--- SOURCE EXTRACT ---

We’ll start with these Pilot Frixion Ballpoint Gel Pens. I’ve been using these to write in my Gentle Feast planner as well as take notes in my textbooks. I just like the way they write. Sometimes on glossy paper, they do act a little funny and they will smear if you don’t let them dry. But overall, I’ve been reaching for these pens the most. The “eraser” on the top is the perfect size. (If you buy these pens, to use, you click the pen clip down.)
These Pilot Frixion Fineliners, on the other hand, fall into the dislike category. They do this weird disappearing thing on glossy paper. They don’t completely disappear, but they don’t look like they’re staying, either. They work well on Bible paper, so I’ve been taking them to church on Sunday to take sermon notes in my She Reads Truth Bible, but that seems to be their only use. The “eraser” part is also really large and clunky to work with.
This is a regular favorite– Zum Mist. I absolutely love this stuff. I swear I’m going to branch out beyond the patchouli scent one day, but every time I try, I end up rebuying patchouli because I love it so much. I came really close to buying the sea salt scent this time, but they were out. This is an essential oil spray. It doesn’t leave oil or color stains on clothes or fabric. You can spray it on anything. I usually spray it on my person. It is strong enough to notice, but never overpowering. This is also a great option for tweens and teens instead of their body spray. (Whoever made Axe body spray hates mothers.) This stuff is all natural, and your kids can spray as much as they want without knocking you down when they walk by. I get lots of compliments on this scent.

--- GIVEN MATERIAL ---

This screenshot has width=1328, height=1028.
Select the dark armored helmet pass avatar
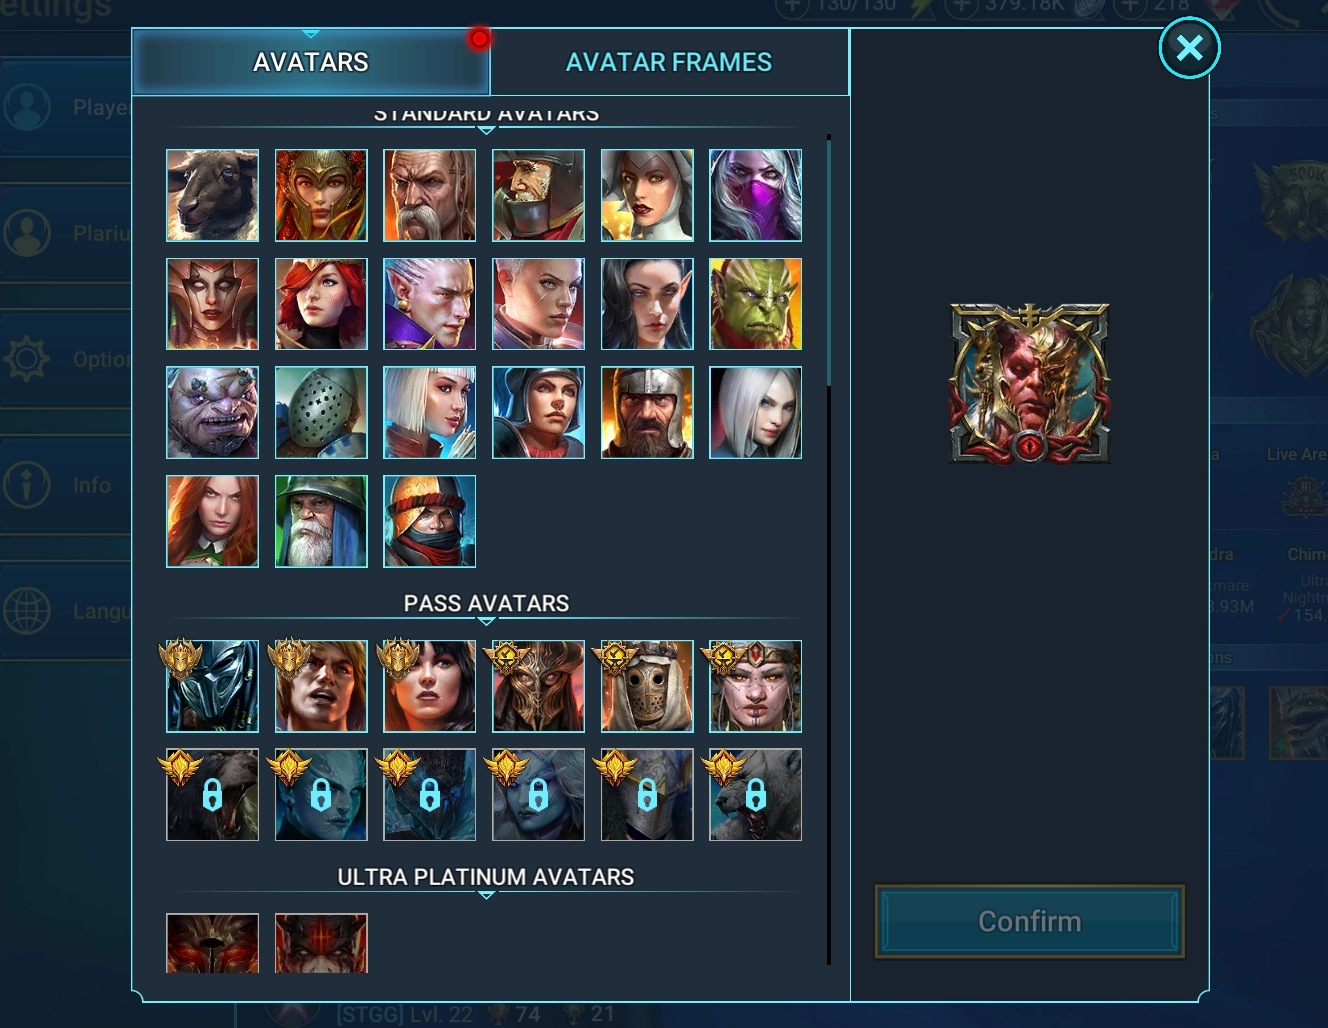(212, 686)
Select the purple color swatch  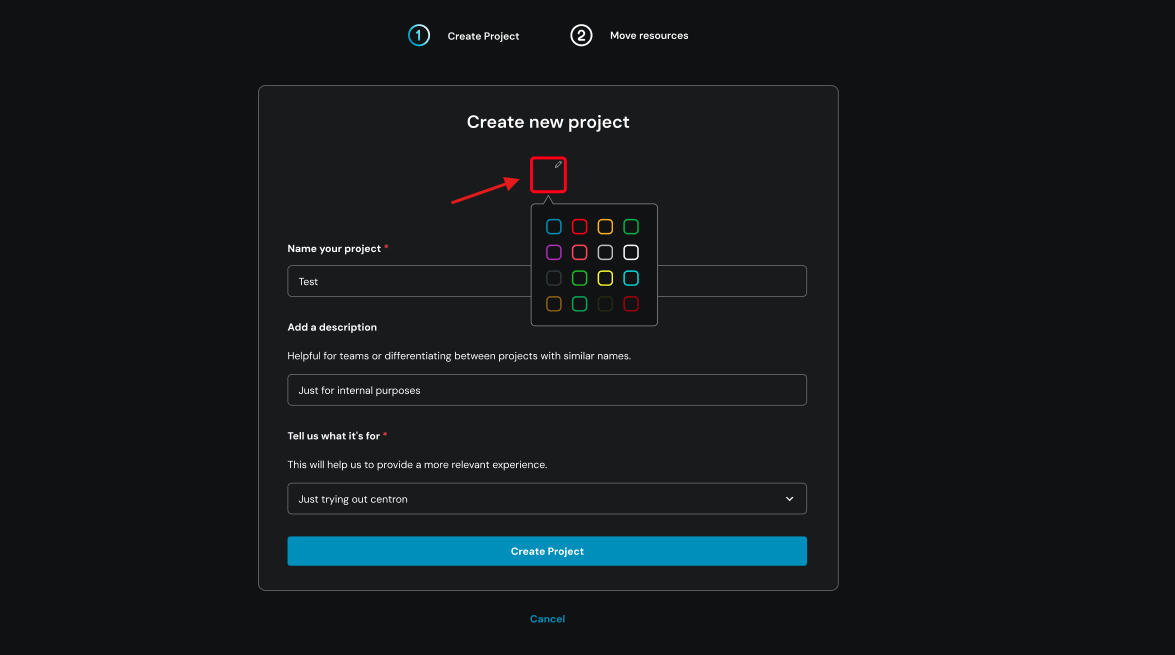[554, 252]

---

■ DIRECTIONS
(1) Answer from the product review:
(a) What do you click down to use the Pilot Frixion Ballpoint Gel Pens?
(b) Where does the writer take the Pilot Frixion Fineliners on Sundays?
(c) Which Zum Mist scent did the writer come close to buying?
(2) Continue the product review about pens and Zum Mist from where it stops.
The lines have nothing to do with the product review.

■ RESPONSES FOR EACH TASK
(1)
(a) The pen clip.
(b) To church, to take sermon notes in a She Reads Truth Bible.
(c) Sea salt.

(2)
Another Zum product that I have been loving is this Dragon’s Blood Zum Rub. It is very oily and thick, but it is magic on rough hands. I’ve been having issues with really dry, cracked cuticles and fingertips, and this stuff is just magic. It smells nice, and it makes my hands look soft and pretty again in no time. It is very similar to the Badger Balm Healing Hand, but I like the Zum formula a little more. The Badger Balm can be a little bit gritty feeling as you’re rubbing it in.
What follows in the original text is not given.